> _WHAT IS EXPECTED_
Could you copy each line of the listing that holds "computer"?

> _DATA UNDER STUDY_
##############################
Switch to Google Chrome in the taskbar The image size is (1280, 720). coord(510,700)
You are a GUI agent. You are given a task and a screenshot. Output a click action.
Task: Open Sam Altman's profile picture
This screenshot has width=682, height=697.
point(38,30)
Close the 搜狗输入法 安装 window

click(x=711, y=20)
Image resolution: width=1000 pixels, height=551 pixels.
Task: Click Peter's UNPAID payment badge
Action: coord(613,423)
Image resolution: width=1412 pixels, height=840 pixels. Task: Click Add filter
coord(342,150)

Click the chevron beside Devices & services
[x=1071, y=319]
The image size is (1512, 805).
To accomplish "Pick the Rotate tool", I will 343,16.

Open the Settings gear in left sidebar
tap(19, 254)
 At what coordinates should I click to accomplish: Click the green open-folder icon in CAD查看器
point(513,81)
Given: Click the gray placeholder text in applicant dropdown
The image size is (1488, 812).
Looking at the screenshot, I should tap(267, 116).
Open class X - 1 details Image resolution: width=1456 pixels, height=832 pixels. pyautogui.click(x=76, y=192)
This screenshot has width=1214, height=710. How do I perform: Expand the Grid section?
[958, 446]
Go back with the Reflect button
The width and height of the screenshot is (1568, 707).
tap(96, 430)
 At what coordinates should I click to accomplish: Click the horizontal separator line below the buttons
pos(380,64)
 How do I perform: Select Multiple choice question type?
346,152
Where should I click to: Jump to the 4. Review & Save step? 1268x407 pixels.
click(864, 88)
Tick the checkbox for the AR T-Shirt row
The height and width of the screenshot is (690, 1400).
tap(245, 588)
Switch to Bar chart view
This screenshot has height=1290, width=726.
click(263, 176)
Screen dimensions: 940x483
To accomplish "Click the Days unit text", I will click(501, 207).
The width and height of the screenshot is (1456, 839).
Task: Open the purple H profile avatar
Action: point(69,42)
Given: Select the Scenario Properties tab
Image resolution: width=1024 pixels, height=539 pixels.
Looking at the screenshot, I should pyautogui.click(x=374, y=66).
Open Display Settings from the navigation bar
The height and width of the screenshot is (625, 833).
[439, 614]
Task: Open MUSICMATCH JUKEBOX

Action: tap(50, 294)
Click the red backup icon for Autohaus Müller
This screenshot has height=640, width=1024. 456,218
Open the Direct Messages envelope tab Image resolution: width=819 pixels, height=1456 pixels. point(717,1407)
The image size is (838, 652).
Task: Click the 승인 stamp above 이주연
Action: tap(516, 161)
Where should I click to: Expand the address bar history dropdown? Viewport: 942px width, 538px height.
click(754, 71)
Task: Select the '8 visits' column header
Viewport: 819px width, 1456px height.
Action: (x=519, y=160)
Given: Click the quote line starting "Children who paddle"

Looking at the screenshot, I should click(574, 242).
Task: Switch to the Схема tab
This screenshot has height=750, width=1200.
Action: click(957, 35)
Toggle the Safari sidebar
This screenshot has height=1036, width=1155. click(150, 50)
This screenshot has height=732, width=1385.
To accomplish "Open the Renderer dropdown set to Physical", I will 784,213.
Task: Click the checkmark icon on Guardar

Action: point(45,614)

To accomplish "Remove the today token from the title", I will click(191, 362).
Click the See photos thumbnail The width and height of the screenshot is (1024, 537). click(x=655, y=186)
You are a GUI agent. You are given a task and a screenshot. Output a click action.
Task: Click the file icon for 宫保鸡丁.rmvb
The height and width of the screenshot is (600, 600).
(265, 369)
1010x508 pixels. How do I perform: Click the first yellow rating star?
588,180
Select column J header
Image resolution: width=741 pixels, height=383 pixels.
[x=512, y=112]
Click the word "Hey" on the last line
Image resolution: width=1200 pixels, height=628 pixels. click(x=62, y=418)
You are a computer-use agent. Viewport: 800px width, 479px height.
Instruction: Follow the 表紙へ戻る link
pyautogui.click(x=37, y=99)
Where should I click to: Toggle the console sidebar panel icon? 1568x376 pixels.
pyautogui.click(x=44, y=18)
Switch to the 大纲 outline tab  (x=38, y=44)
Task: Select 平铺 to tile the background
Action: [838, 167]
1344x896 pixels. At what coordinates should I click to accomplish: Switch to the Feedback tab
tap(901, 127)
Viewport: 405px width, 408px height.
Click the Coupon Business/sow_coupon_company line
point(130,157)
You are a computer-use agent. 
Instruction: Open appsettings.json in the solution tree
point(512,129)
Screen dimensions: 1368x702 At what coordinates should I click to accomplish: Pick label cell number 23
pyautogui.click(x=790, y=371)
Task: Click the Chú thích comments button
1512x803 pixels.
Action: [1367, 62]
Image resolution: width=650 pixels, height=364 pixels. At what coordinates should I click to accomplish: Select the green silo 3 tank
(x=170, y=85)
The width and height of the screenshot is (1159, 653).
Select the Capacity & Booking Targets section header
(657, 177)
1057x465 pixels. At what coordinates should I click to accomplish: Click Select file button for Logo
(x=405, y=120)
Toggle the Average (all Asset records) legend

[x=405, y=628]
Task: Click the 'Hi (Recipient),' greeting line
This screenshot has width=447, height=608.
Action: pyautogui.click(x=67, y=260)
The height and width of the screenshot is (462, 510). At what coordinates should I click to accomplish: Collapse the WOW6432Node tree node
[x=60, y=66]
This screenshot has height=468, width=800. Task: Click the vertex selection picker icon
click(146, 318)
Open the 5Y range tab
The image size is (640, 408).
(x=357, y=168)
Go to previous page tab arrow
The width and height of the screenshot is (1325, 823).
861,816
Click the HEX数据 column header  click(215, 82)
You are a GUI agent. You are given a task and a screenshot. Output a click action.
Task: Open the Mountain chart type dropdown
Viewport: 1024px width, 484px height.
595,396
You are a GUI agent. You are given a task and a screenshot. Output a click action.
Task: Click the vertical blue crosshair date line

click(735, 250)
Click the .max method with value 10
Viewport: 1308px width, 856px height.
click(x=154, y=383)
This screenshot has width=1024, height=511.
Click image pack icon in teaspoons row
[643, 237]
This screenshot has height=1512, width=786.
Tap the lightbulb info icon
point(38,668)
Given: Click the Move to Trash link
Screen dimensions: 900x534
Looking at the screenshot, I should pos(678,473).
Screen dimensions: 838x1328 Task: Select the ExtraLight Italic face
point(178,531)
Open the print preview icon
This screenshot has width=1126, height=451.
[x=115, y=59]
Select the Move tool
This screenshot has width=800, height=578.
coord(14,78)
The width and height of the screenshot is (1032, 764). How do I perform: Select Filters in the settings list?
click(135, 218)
##############################
> _RESPONSE AREA_
You are a computer-use agent. Viewport: 800px width, 479px height.
You are a computer-use agent. 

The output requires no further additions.